Thursday, September 27, 2007

Record Reviews!

The tone of this blog has been way too serious in recent posts. I've bought some music over the past couple of months that I'd like to break down for y'all. These mini-reviews are in no order and may be the result of one or two listens.

Okkervil River put out a solid effort that I didn't get until like the fourth or fifth listen (just minutes ago, in the the car) titled Stage Names. I always laugh when I remember that Kevin of Kevin's World refers to these guys as "Bright Eyes for boys". Will Sheff pens some nifty songs about movies and the music industry that make you feel. I like music that makes me feel. I w
as a little put off at first by the record's expanded sound and slick production, but the themes in the stories Sheff tells deserve some big, dramatic sound. Like I said, this album took a few listens.

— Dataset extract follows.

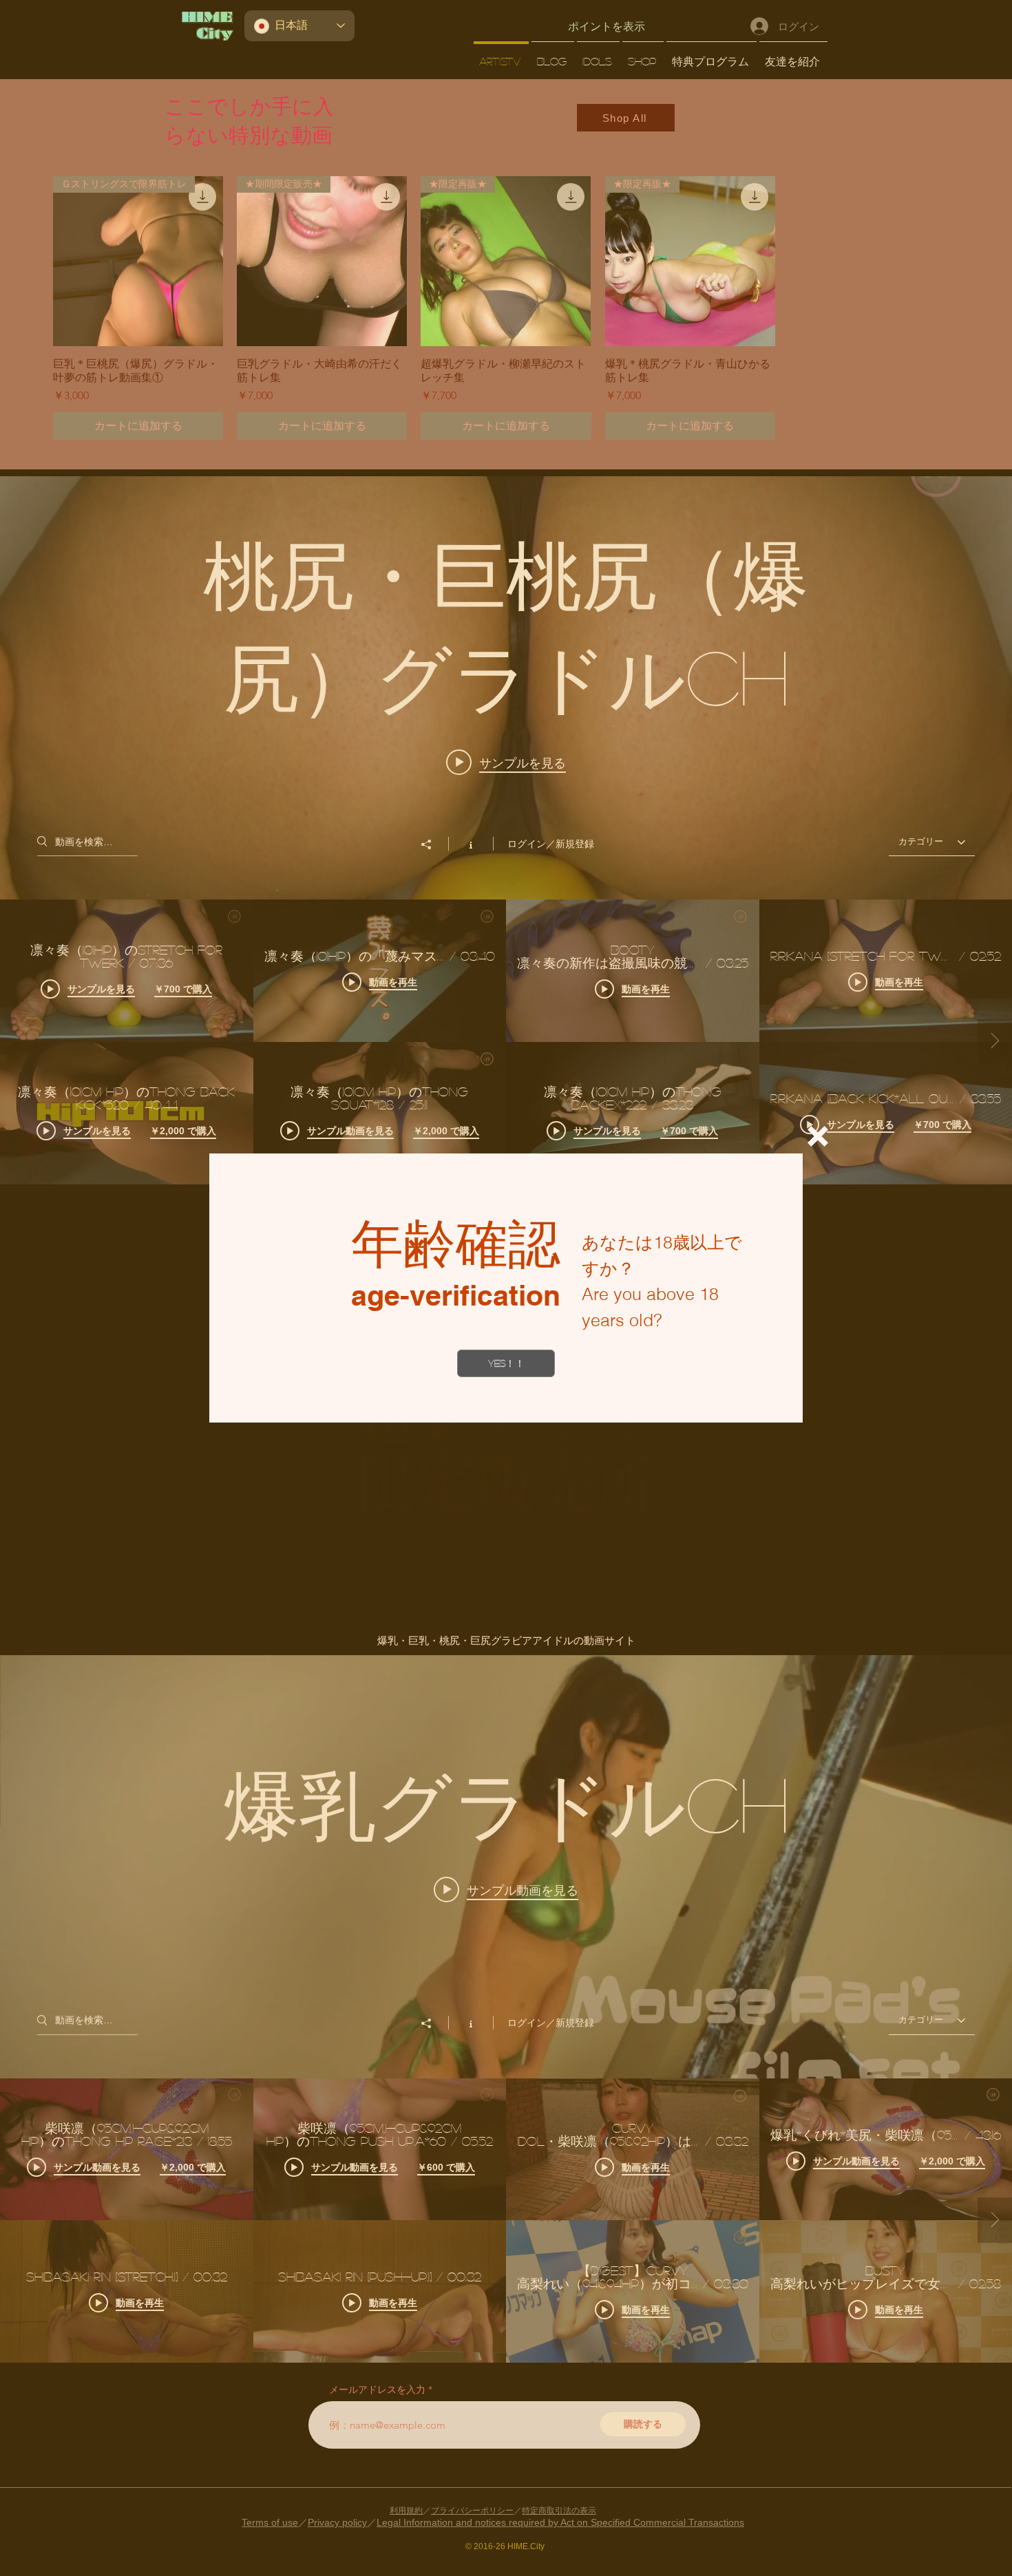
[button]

The White Stripes put out an album in Icky Thump that has also take some time. It's actually been while listening to individual tracks while my iPod shuffles that I've grown to re-appreciate the Stripes. Jack White has a lot of soul for a white guy named White. He can also write a hook like a mother-f***er.

Last week brought me two great solo efforts from front men better known for their bands' successes. Thurston Moore's Trees Outside the Academy sounds a lot like Sonic Youth's post-Washing Machine, pre-Rather Ripped material, sans the endless jam sessions, and I'm fine with that. (Although, I do like 11-minute songs with lots of feedback.) The other release was Kevin Drew (of Broken Social Scene fame) and his pseudo-solo record, Spirit If.... Pitchfork actually hit the nail on the head with this one, describing it in terms of just another BSS release with a uniquely Kevin Drew lean. It's as if BSS allowed Drew to turn up the vocals and included no instrumentals on the album. Both records demonstrate strong leaders of equally powerful bands.

Blonde Redhead's 23 was a major disappointment. I honestly haven't listened to them since 1995's La Mia Vita Violenta (which I consider to be one of the ten best most ignored records of all-time - more on that in a future post), so I didn't really know what to expect. I like the title track, but the rest of the record is a snooze, but don't take my word for it.

I still have not purchased Wilco's Sky Blue Sky. All I have to do is watch a Volkswagen commercial. I was not impressed by the samples on iTunes, but the songs have held up pretty well on the VW ads. I might have to give them a second chance, but I'm not convinced yet. Wilco didn't exactly inspire me to go buy the album at last week's show.

Even though Spoon underwhelmed me the last time they came through town, I still ordered their latest, Ga Ga Ga Ga Ga, in my favorite format: LP with the MP3 download. The album contains typical Britt Daniel pop brilliance and has somehow convinced me to see them when they return to COMO later this fall.

Our Love to Admire was released this summer. The album by Joy mean Interpol was their third and probably most complete release. The album doesn't have some of the great singles found on previous efforts, but this album has very little filler in comparison.

The Sea and Cake's Everybody demonstrated that age-old truism that bands just become blander as their proficiency improves. Somewhere skill and raw emotion lose a connection and bands produce boring albums, devoid of any emotion, anything real. Although the album was a snore, their live show renewed my faith in those bands from mid-nineties Chicago scene.

Well, that's all for now. Did I mention that I have Arcade Fire tickets? I'm sure I'll post about that soon. There's also that new Bushism..."childrens".